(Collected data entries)
"""

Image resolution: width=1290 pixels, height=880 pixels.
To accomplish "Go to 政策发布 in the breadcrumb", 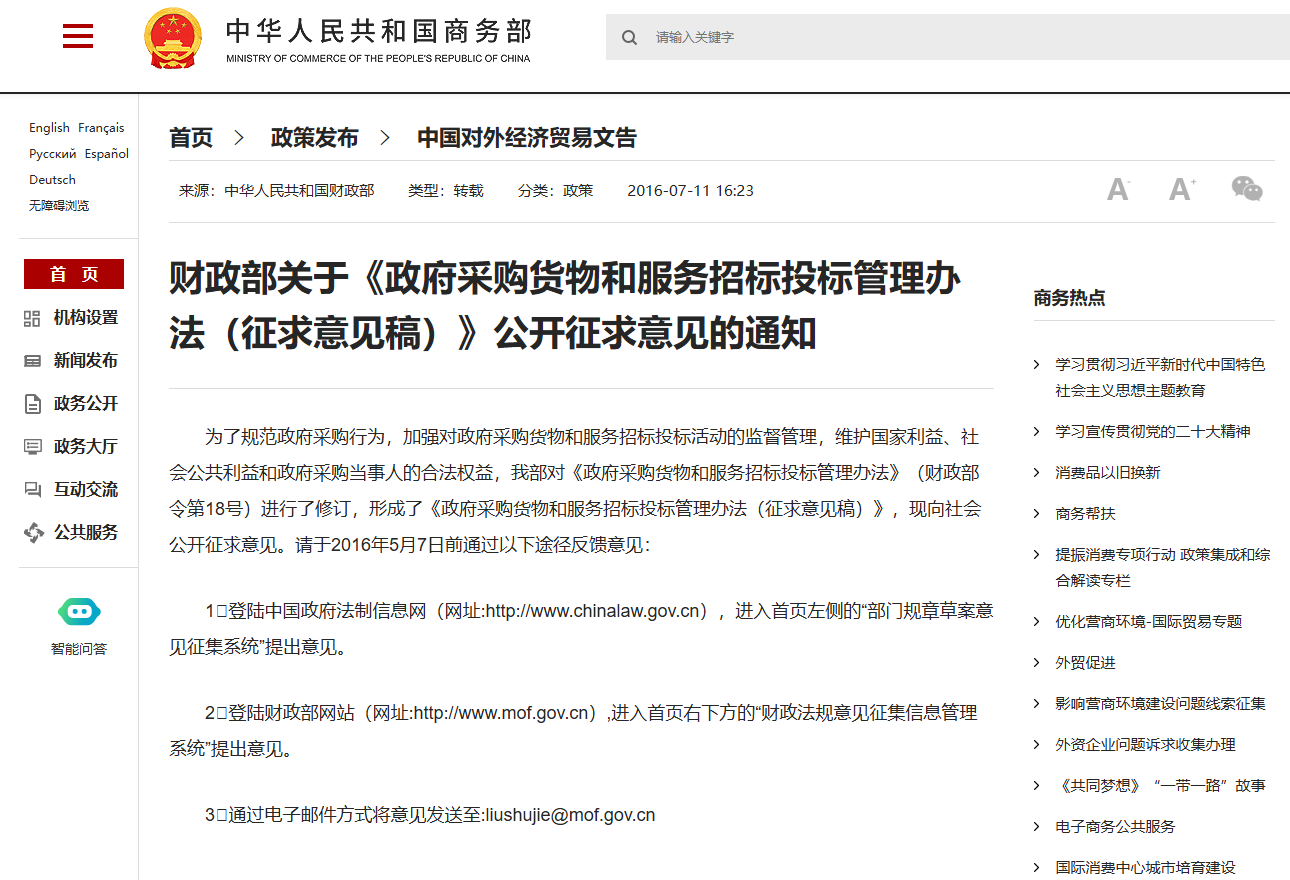I will (314, 138).
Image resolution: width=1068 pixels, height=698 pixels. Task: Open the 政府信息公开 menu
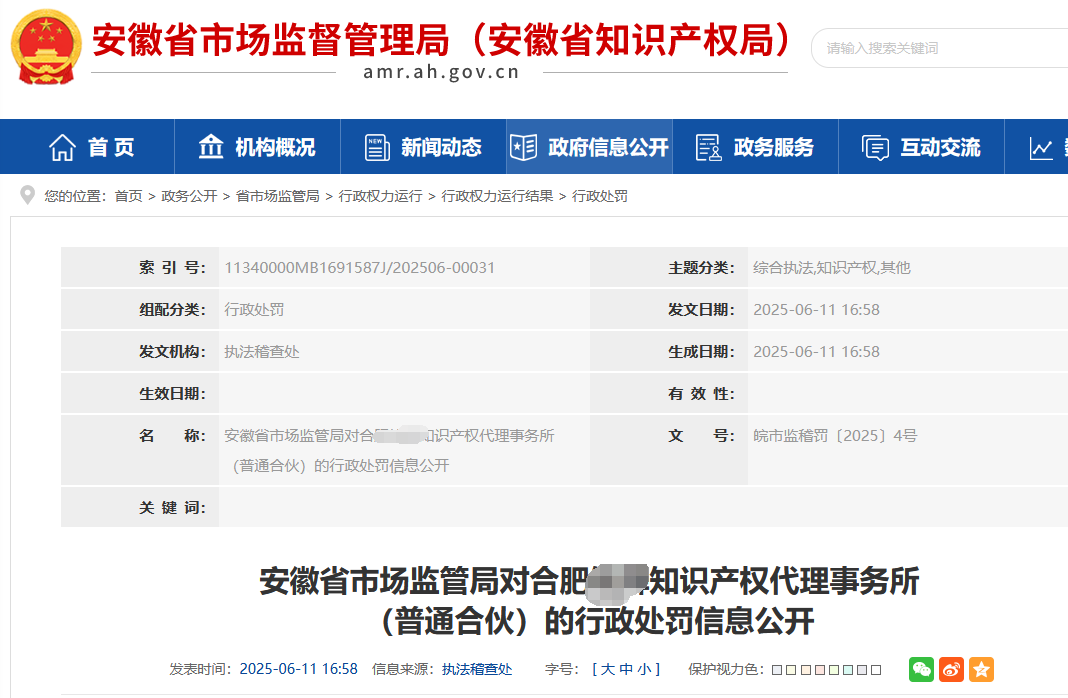(589, 146)
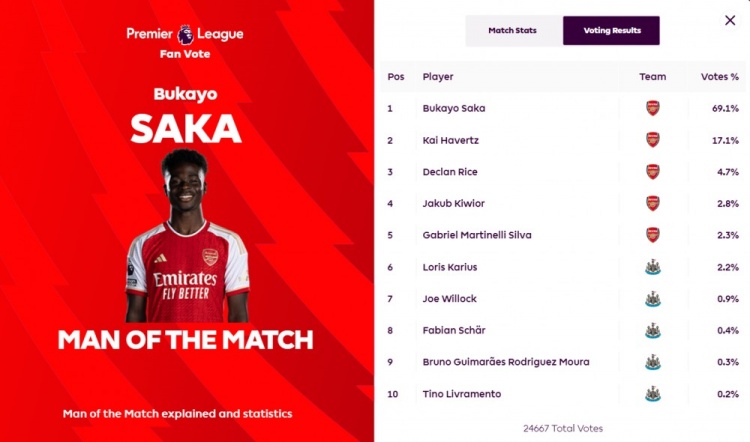The width and height of the screenshot is (750, 442).
Task: Open Man of the Match explained link
Action: click(x=177, y=413)
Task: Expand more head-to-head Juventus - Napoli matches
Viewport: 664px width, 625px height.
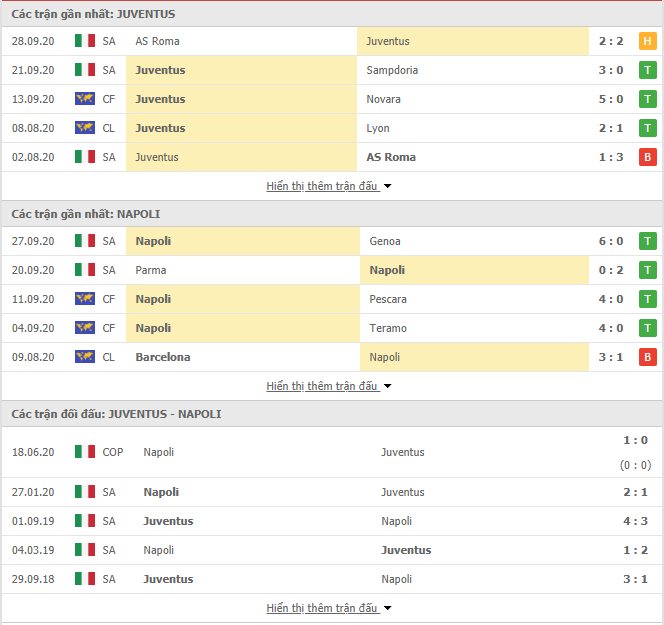Action: 329,608
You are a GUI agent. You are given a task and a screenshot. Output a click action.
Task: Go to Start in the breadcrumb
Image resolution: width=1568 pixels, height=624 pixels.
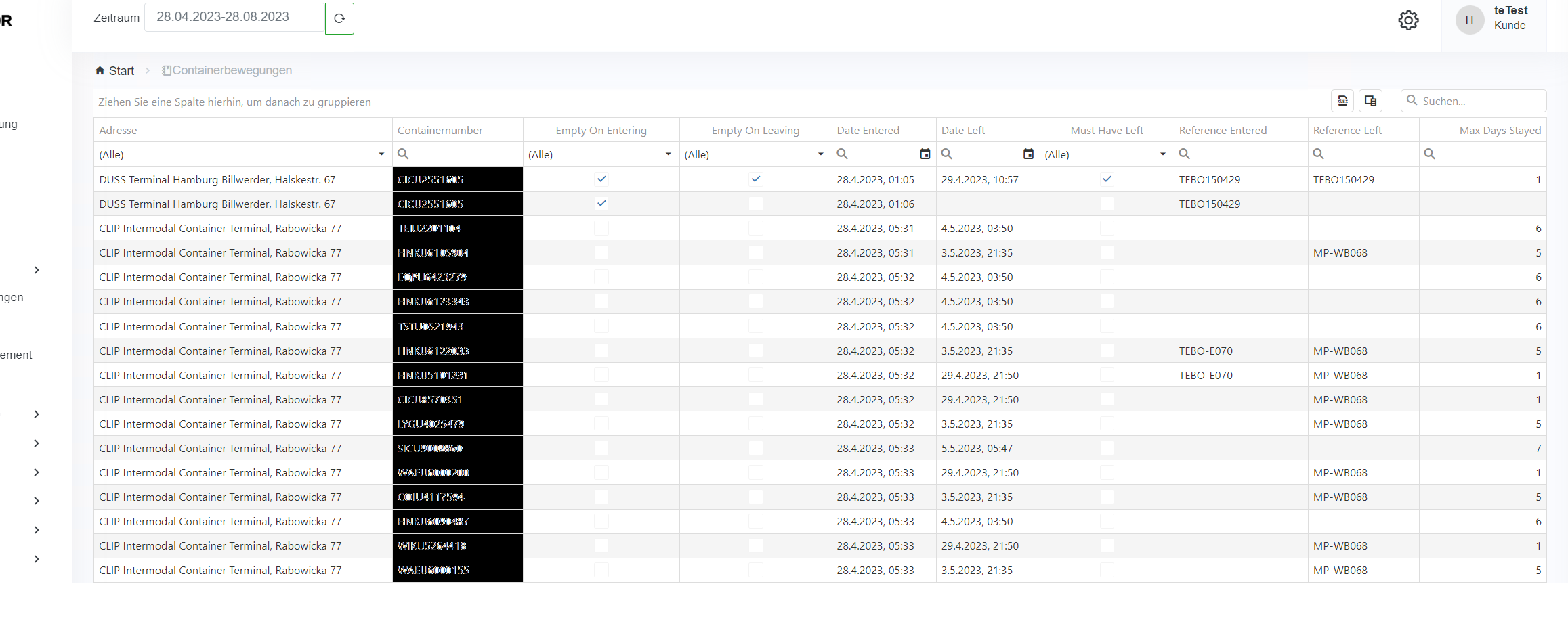121,70
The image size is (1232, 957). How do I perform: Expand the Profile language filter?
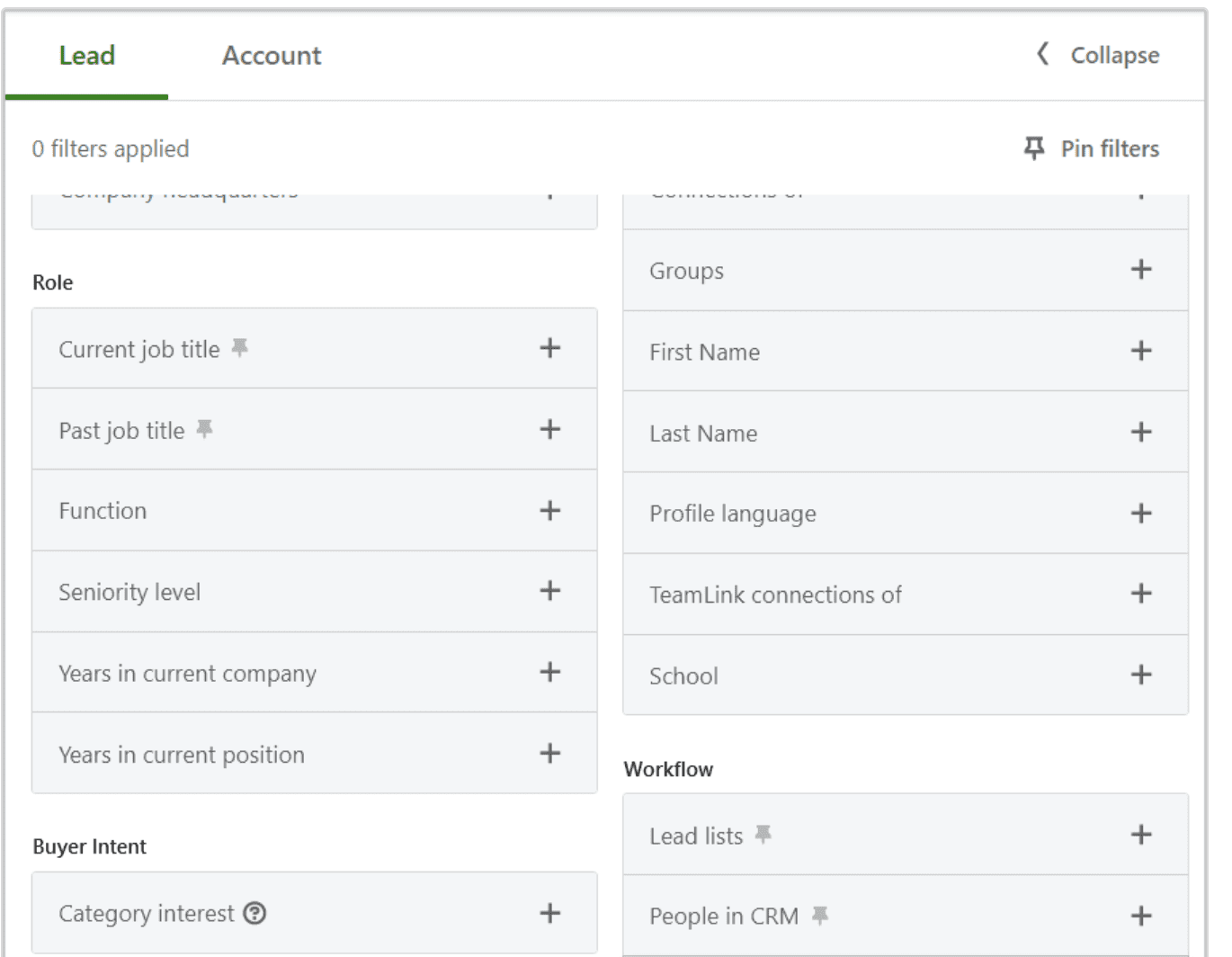(x=1141, y=513)
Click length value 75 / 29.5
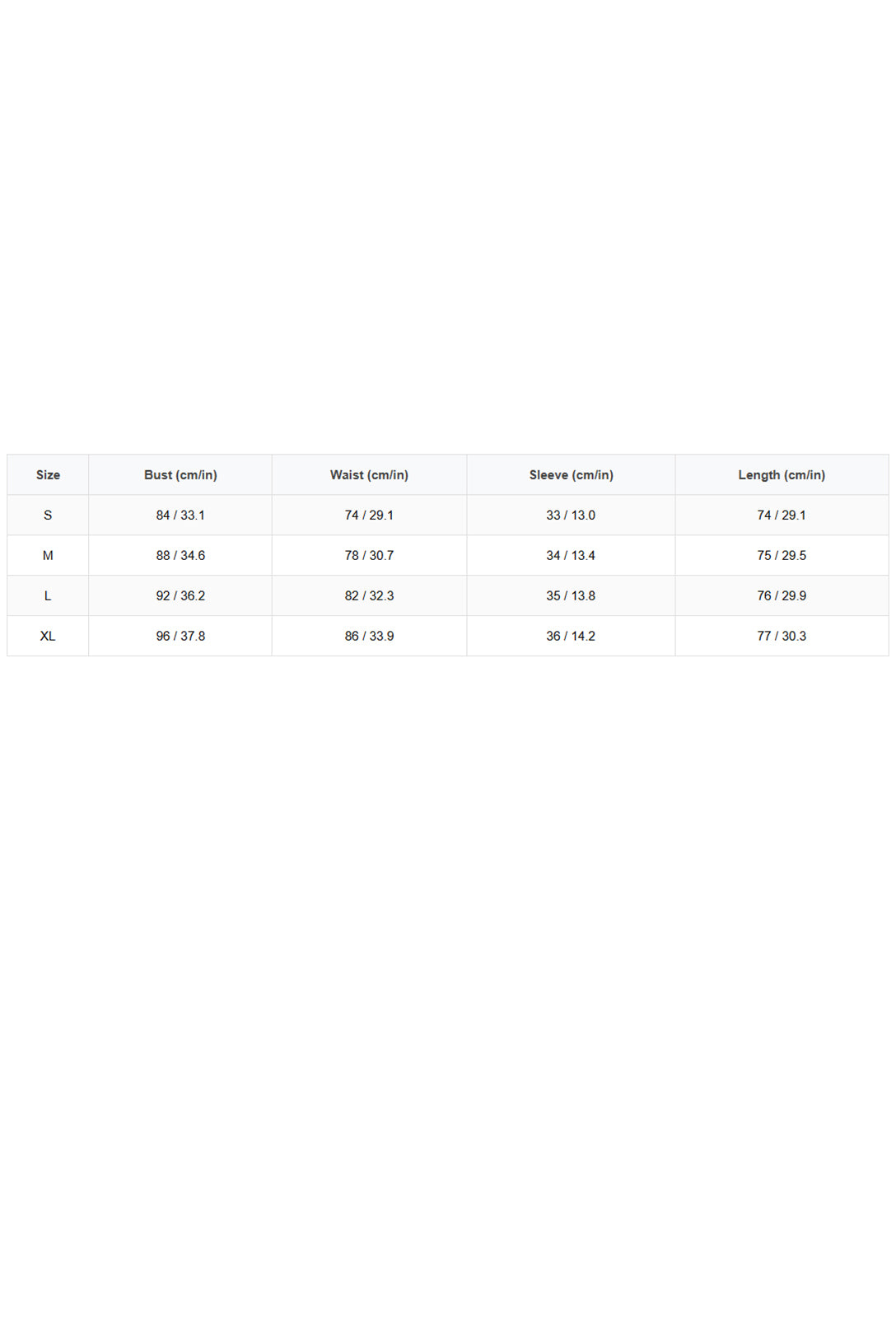The image size is (896, 1344). [782, 555]
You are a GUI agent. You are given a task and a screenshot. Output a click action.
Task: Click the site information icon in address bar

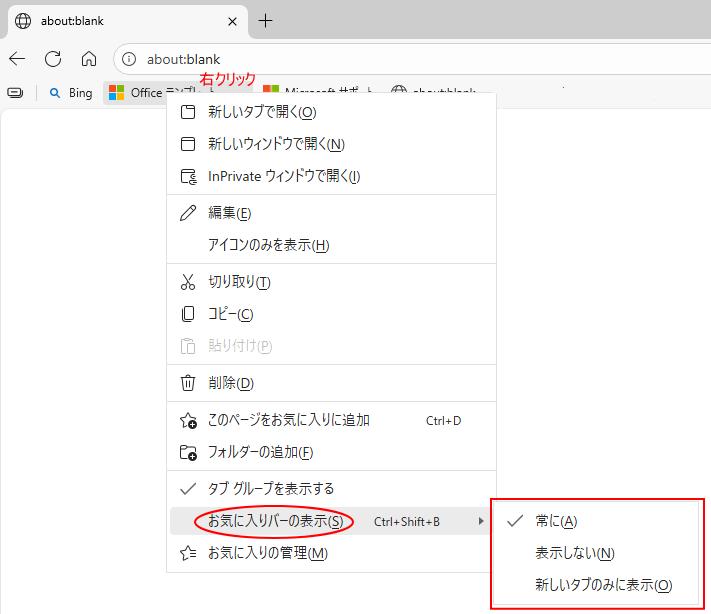point(129,59)
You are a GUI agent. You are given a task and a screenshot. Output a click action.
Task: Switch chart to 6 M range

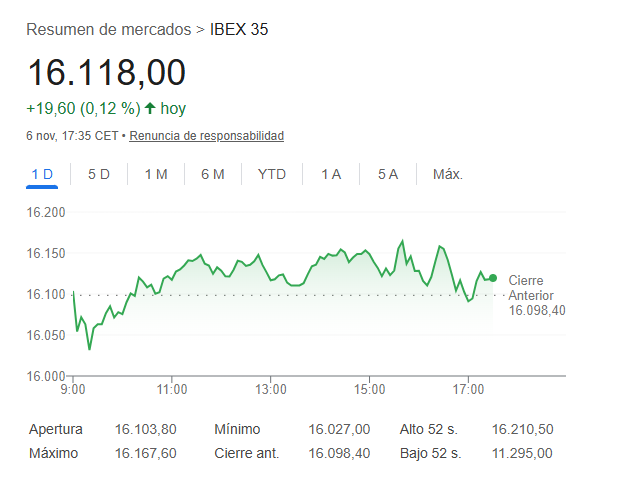pyautogui.click(x=212, y=174)
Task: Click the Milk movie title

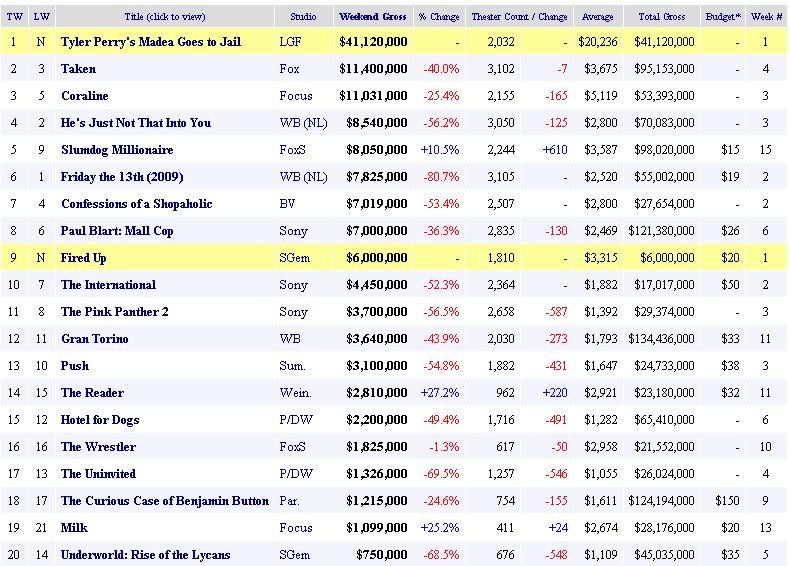Action: (74, 528)
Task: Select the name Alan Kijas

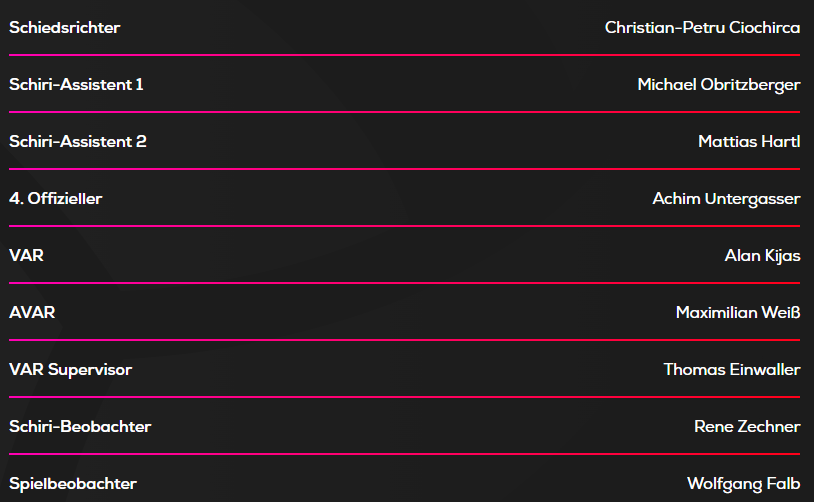Action: [762, 256]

"""

Repeat exactly the lines from the one holding "Click length value 75 / 29.5" through the last line of the entries, both included; the pictures do not belong in the copy.

Click length value 75 / 29.5
The image size is (896, 1344). [782, 555]
You are a GUI agent. You are given a task and a screenshot. Output a click action.
Task: Click the site information icon in address bar

point(129,59)
You are a GUI agent. You are given a task and a screenshot. Output a click action.
Task: Switch chart to 6 M range

pyautogui.click(x=212, y=174)
Task: Click the Milk movie title

Action: (74, 528)
Task: Select the name Alan Kijas

Action: [762, 256]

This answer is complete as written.